Popular diets low in carbs and high in fat and protein might be good for the waistline, but a new UNLV study shows that just the opposite may help to alleviate the hospital-acquired infection Clostridioides difficile.
In a study published in mSystems, an open access journal of the American Society for Microbiology, UNLV scientists found that an interaction between antibiotic use and a high-fat/high-protein diet exacerbate C. diff infections in mice. Conversely, they found that a high-carbohydrate diet – which was correspondingly low in fat and protein – nearly eliminated symptoms.
C. diff, an intestinal infection designated as an urgent threat by the U.S. Centers for Disease Control and Prevention, is often acquired when antibiotics have wiped out the “good” bacteria in the gut. Hundreds of thousands of people are diagnosed with C. diff infections each year and more than 10,000 die.
“Every day, we are learning more about the human microbiome and its importance in human health,” said Brian Hedlund, a UNLV microbiologist and study co-author. “The gut microbiome is strongly affected by diet, but the C. diff research community hasn’t come to a consensus yet on the effects of diet on its risk or severity. Our study helps address this by testing several diets with very different macronutrient content.
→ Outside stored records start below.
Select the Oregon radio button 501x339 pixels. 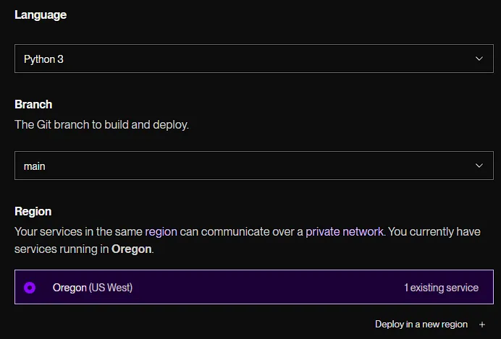tap(30, 288)
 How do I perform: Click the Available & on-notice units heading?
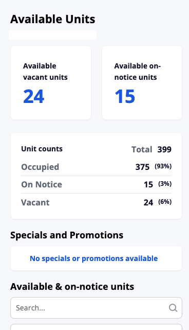pos(72,287)
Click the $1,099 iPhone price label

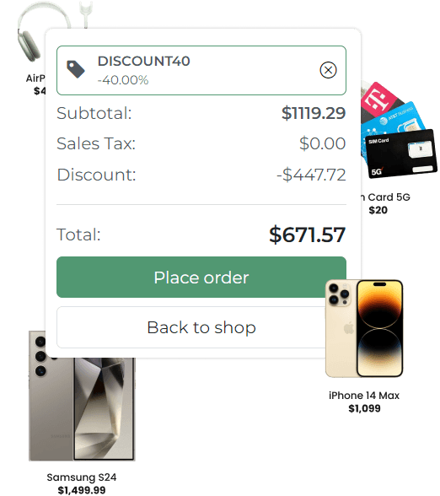point(364,408)
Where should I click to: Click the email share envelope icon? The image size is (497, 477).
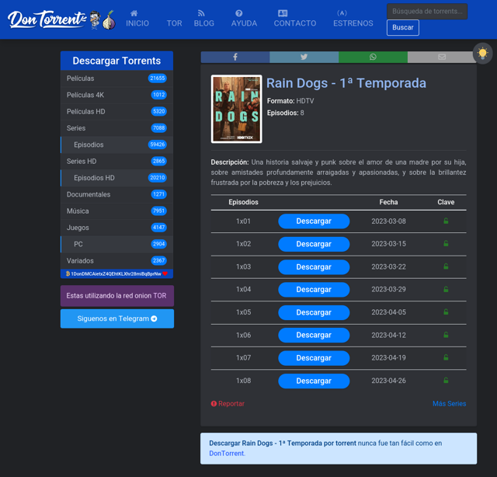coord(441,57)
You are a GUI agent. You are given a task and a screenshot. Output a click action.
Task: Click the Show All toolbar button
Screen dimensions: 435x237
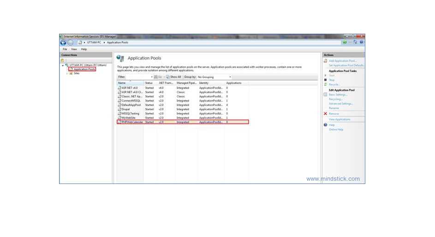[174, 77]
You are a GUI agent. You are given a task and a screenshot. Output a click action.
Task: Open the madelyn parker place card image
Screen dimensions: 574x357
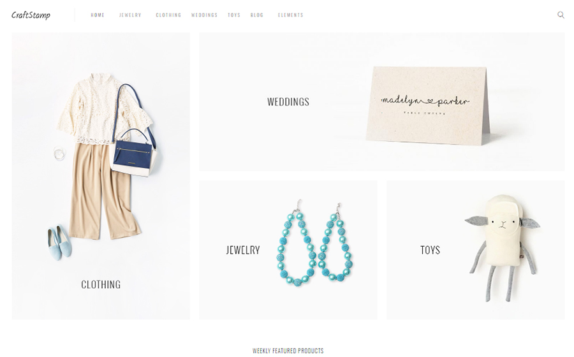[x=428, y=106]
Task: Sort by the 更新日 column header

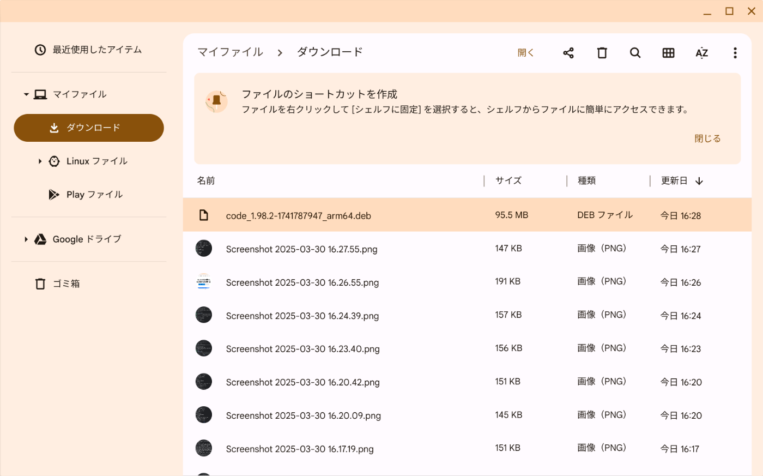Action: 674,180
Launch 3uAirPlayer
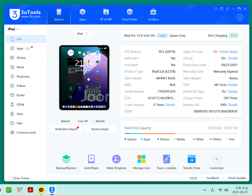The image size is (252, 195). (x=91, y=159)
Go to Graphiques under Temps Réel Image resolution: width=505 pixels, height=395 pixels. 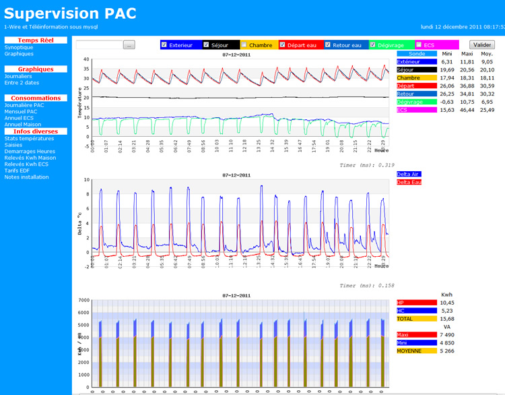pyautogui.click(x=19, y=53)
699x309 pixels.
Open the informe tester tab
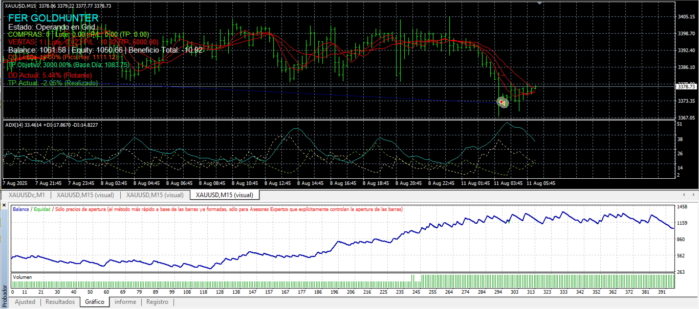(125, 302)
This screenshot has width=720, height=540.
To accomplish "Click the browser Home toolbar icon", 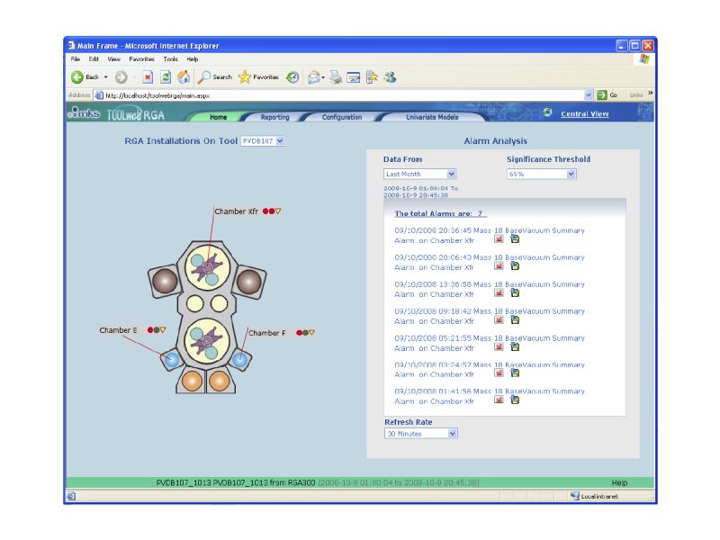I will click(x=184, y=77).
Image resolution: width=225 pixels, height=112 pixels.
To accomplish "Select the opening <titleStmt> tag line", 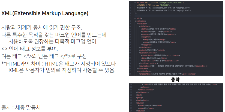I will point(145,26).
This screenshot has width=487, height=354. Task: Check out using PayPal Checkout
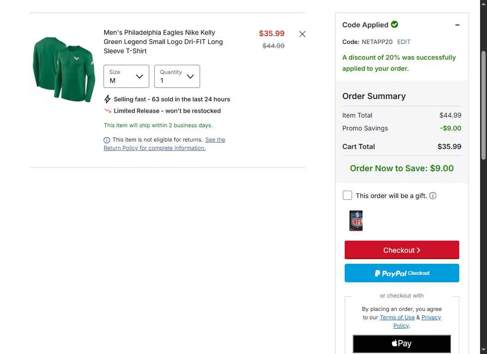click(402, 273)
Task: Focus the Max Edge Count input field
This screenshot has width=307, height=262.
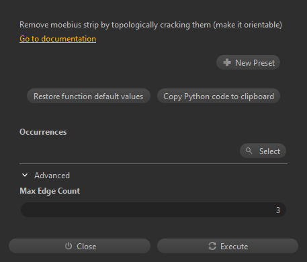Action: [153, 210]
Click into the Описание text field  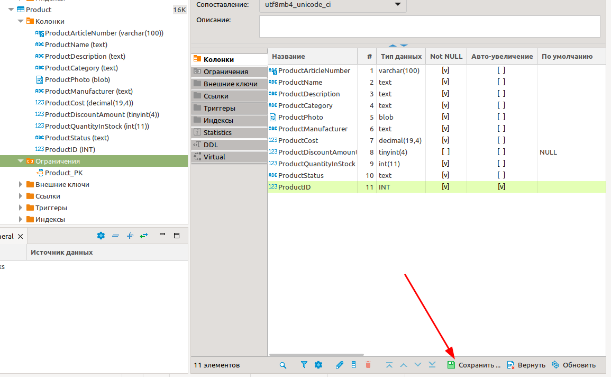coord(429,26)
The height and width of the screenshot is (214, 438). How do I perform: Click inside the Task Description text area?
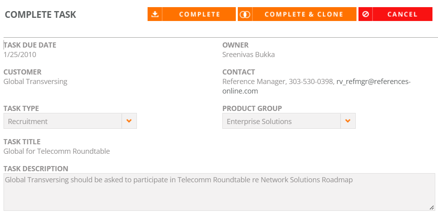coord(219,192)
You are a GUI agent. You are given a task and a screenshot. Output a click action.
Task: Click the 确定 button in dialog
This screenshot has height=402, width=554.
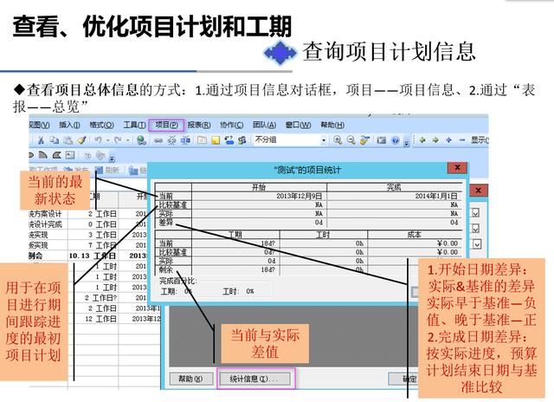click(407, 379)
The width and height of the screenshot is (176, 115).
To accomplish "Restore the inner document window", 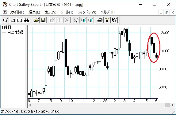I will click(x=167, y=12).
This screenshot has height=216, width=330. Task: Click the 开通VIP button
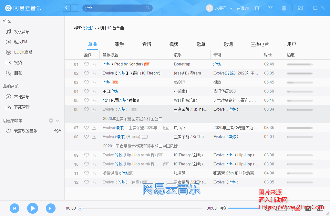point(243,8)
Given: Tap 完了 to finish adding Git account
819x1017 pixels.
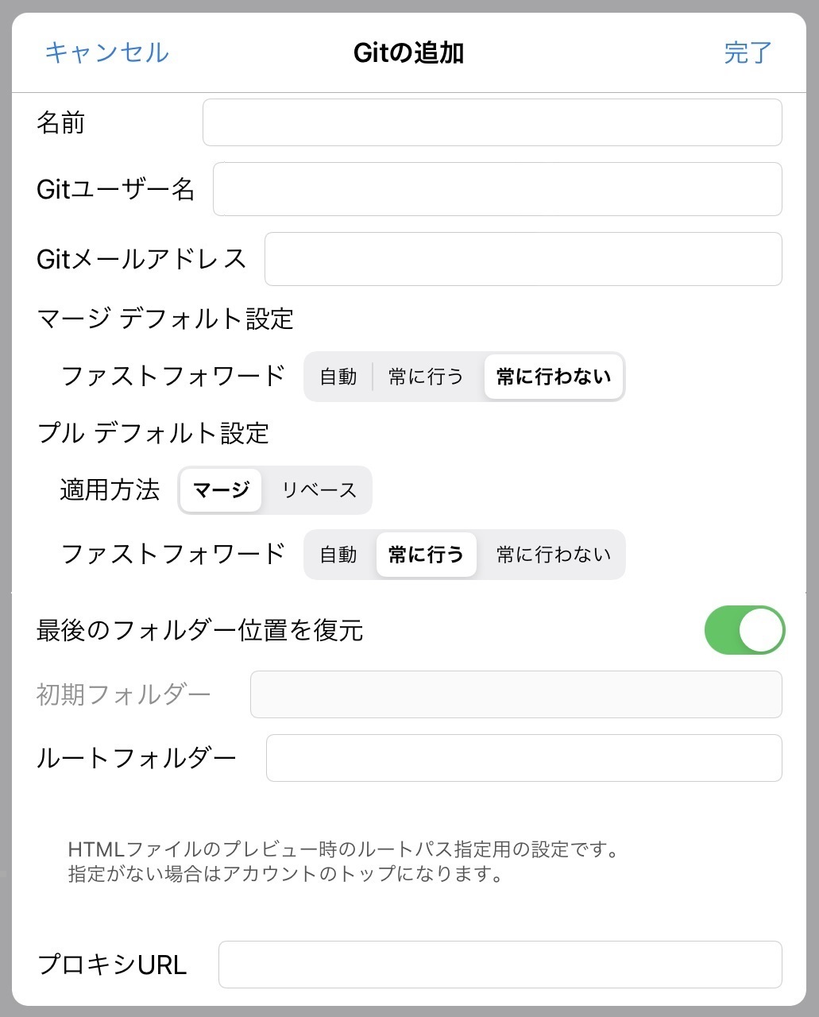Looking at the screenshot, I should 746,52.
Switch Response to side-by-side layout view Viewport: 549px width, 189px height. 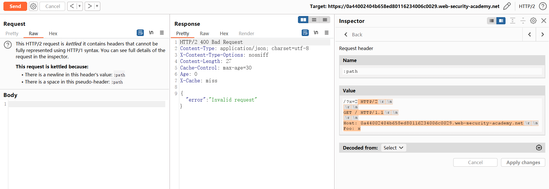click(303, 20)
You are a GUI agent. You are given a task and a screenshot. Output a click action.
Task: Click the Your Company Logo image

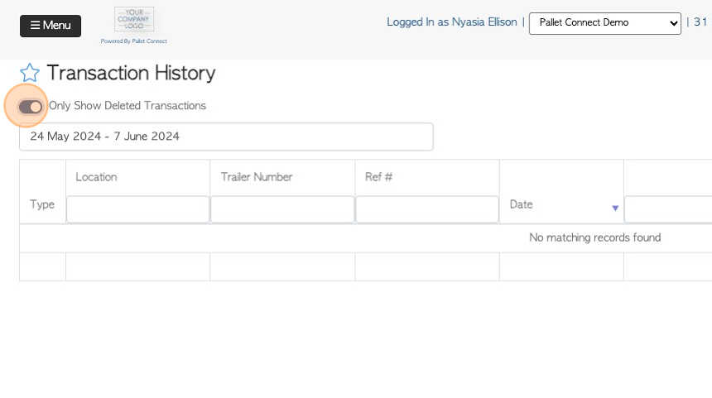click(x=134, y=19)
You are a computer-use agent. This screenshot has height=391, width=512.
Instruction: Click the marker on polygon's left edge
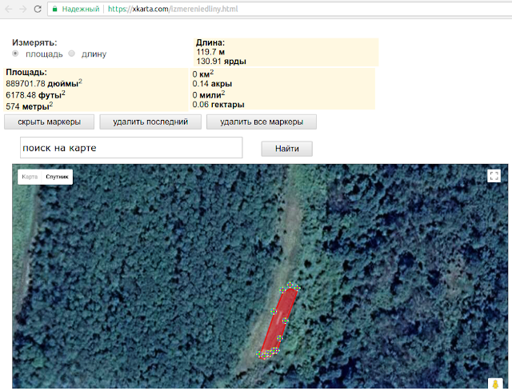[x=274, y=311]
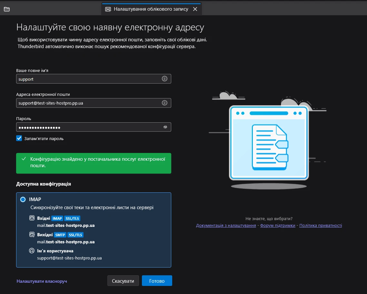This screenshot has width=367, height=294.
Task: Click the info icon beside the email address field
Action: [x=164, y=103]
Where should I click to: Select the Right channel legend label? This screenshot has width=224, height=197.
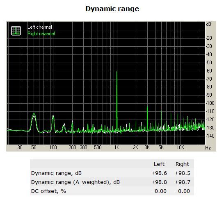[41, 34]
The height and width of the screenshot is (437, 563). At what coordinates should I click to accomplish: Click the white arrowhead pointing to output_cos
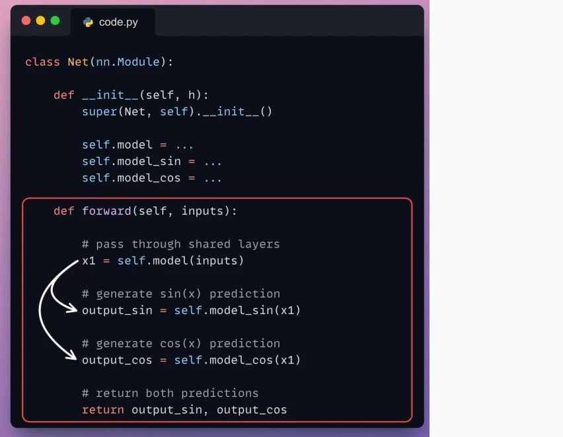coord(71,355)
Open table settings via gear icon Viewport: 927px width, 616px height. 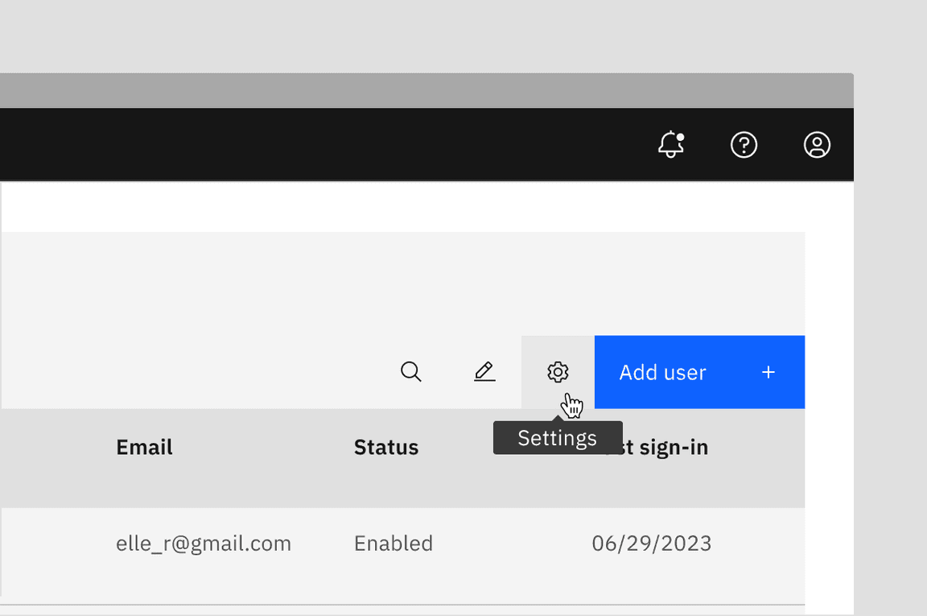558,372
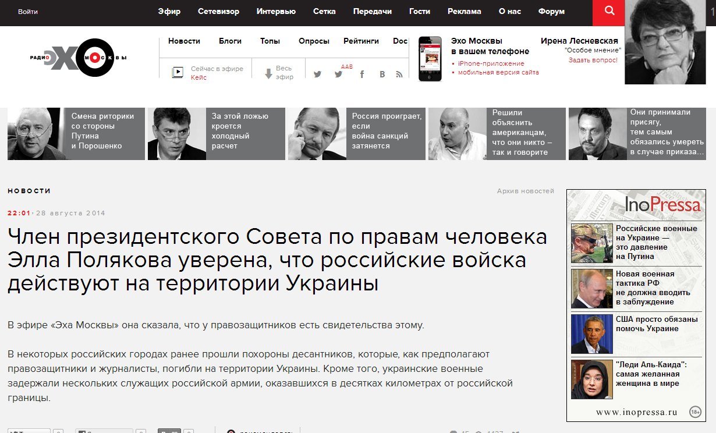Open teaser 'Смена риторики со стороны Путина'
This screenshot has height=433, width=716.
pos(102,131)
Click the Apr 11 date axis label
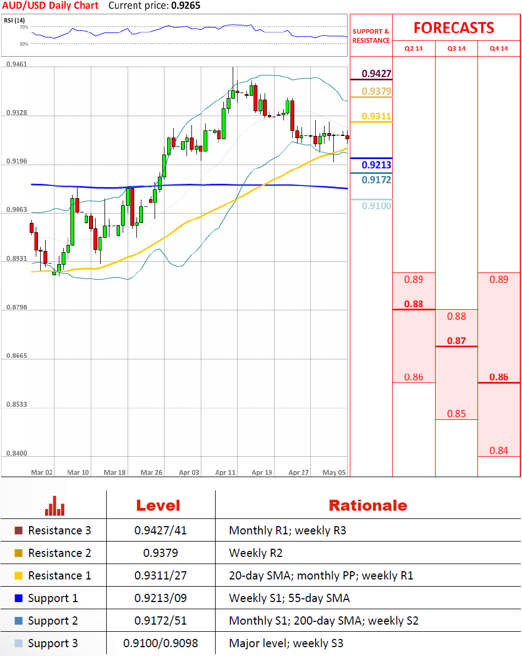Image resolution: width=522 pixels, height=656 pixels. point(225,472)
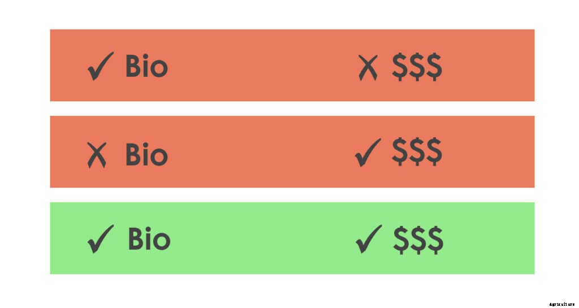Select the Bio text in the green bar

pos(148,240)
That is, the balance of dietary carbohydrate, protein, and fat were very different.”
Though studies suggest dietary protein exacerbates C. diff, there’s little or no existing research exploring the interaction of a high-fat/high-protein diet with the infection. Hedlund and study co-author Ernesto Abel-Santos, a UNLV biochemist, caution that the study was conducted using an animal model, and more work is underway to begin to establish a link between these diets and infections in people.
“Extreme diets are becoming very popular but we do not know the long-term effects on human health and specifically on the health of the human gut flora,” Abel-Santos said. “We have to look at humans to see if it correlates.”
Recent studies suggest that because antibiotics kill bacterial species indiscriminately, the medications decimate populations of organisms that compete for amino acids, leaving C. diff free to propagate.
But Hedlund said the story is even more complex. "It's clear that it's not just a numbers game," he said. The new work suggests that diet may promote microbial groups that can be protective, even after antibiotics. For an infection to flourish, he said, "you might need this combination of wiping out C. diff competitors with antibiotics and then a diet that promotes overgrowth and disease."
The new study raised other questions as well. For example: The high-carb diet, which was protective against C. diff infection, gave rise to the least diverse community of microbes.
"Lots of papers say that a lower microbial diversity is always a bad thing, but in this case, it had the best disease outcome," said Abel-Santos. However, he cautions that a high-carb diet could lead to animals becoming asymptomatic carriers that can disseminate the infection to susceptible subjects.
The Abel-Santos lab has been working with C. diff for 12 years with the goal of developing compounds that could prevent infections from this bacterium. The Hedlund lab has been working with C. diff for five years, focusing on the role of diet in infection. This collaboration was supported by a grant from the National Institutes of Health.